▶ Görev Gereksinimleri:
Verilen metne göre şu soruları yanıtlayın:
1. Mehmet Şimşek'in açıkladığı amaçta, sisteme kazandırılmak istenen yastık altı altının değeri ne kadar?
2. Metinde hangi atasözü anılıyor?
3. "Varlık Fonu" denen kuruluşun istifa eden ya da görevden alınan başkanının adı ne?

▶ Verilen Metin:
# # # #

Geçmişin Maliye Bakanı günümüzün ekonomiden sorumlu Başbakan Yardımcısı Sn. Mehmet Şimşek; sonunda baklayı ağzından çıkardı. Aslında uzun zamandır ülkemizin gündeminde olan bir konunun resmi açıklaması yapma durumuna geçti. İster misiniz, Sn. Mehmet Şimşek'in neler söylediğini az da olsa size anlatayım mı? Dinleyin, o zaman neler söylemiş: "Amacımız; 100 milyar doları bulan yastık altı altını sisteme kazandırmak".

Elbette bakanın söyledikleri bu kadarla da kalmayacaktı. Hükümetimiz, plansız gelişmenin olumsuz sonuçları ortaya çıktıkça şaşkına dönüp neler yapmıyordu ki?
Önceleri devlete ait her kurum ve kuruluş özelleştirme adıyla ona buna peşkeş çekildi. Ardından Körfez ülkelerinden kayıtsız gelen dolarların akışına güvenildi. Atalarımız boşuna söylememişler "Taşıma suyla değirmen dönmez" diye. Elbette olmadı da, o malum ülkelerin kralları, emirleri, şeyhleri işlerine gelmeyince dolarları göndermediler ya da gönderemediler. Bu kere sıra; "Varlık Fonu" adıyla sisteme sokulmak istenen uygulamaya gelmişti. Ama, ne kadar acıdır ki büyük hayallerle büyük ümitler bağlanan "Varlık Fonu" da istenilen sonucu veremedi. Ne diyelim? Akıl almaz aylık ücretlerle yönetim kuruluna seçilen birileri için belki istenilen sonuçları vermiş olabilir. Onların aldıkları yönetim kurulu ücretlerinin ülke ortalamalarının üzerinde olduğu daha atandıkları gün ülkenin gündemine oturmuştu. Aradan bir sene geçmişti ki bu kere "Varlık Fonu" denen o garip kuruluşun başkanı Mehmet Bostan istifa etti/görevinden alındı. Ne yapsalar para yetmiyordu.

# # # #

▶ Veri Bölümü:
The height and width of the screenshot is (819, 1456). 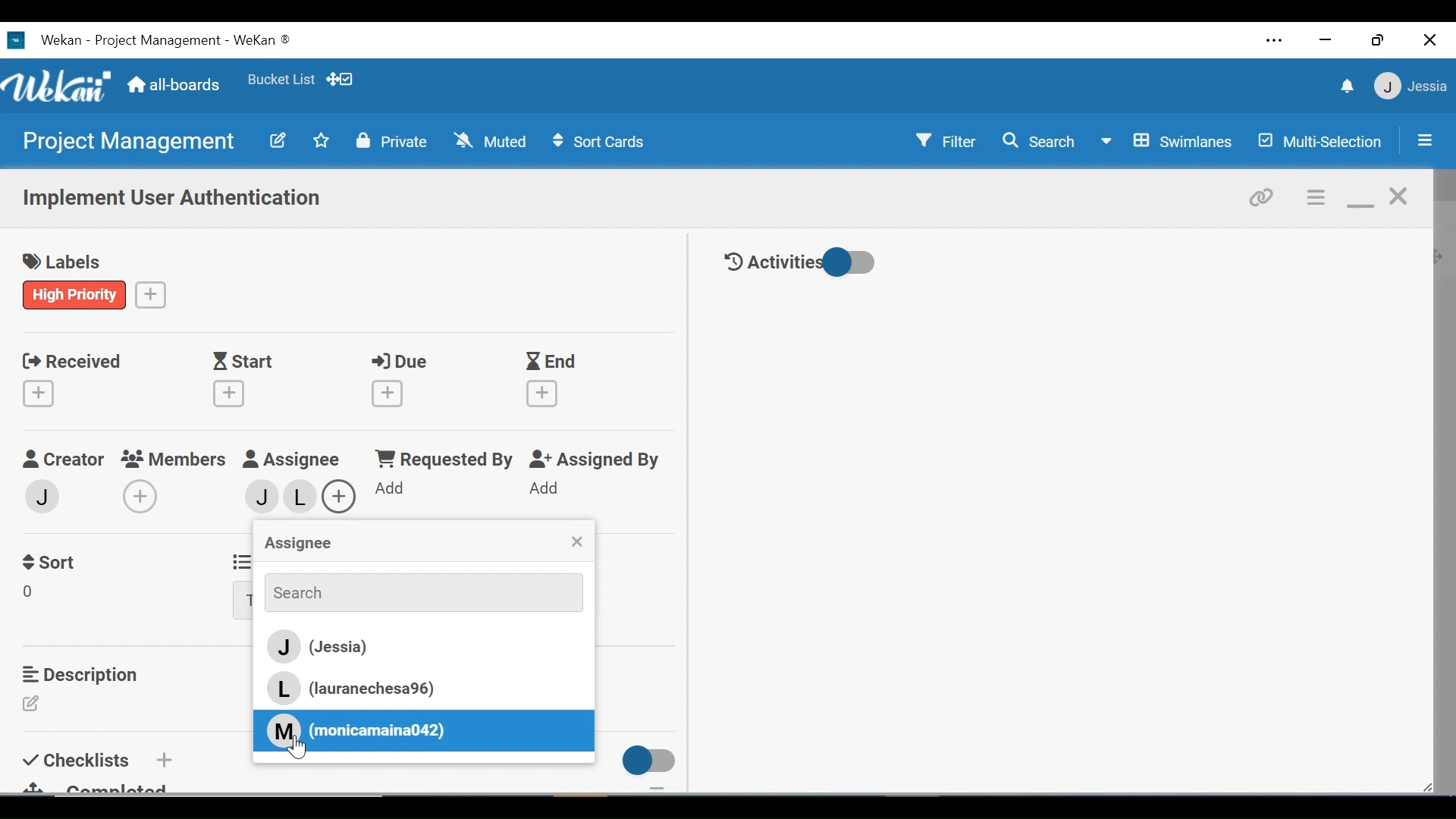 I want to click on End Date, so click(x=555, y=362).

# # # #

▶ Alıştırma Sonucu:
1. Yastık altı altının değeri 100 milyar dolar.
2. Metinde "Taşıma suyla değirmen dönmez" atasözü anılıyor.
3. Başkanın adı Mehmet Bostan.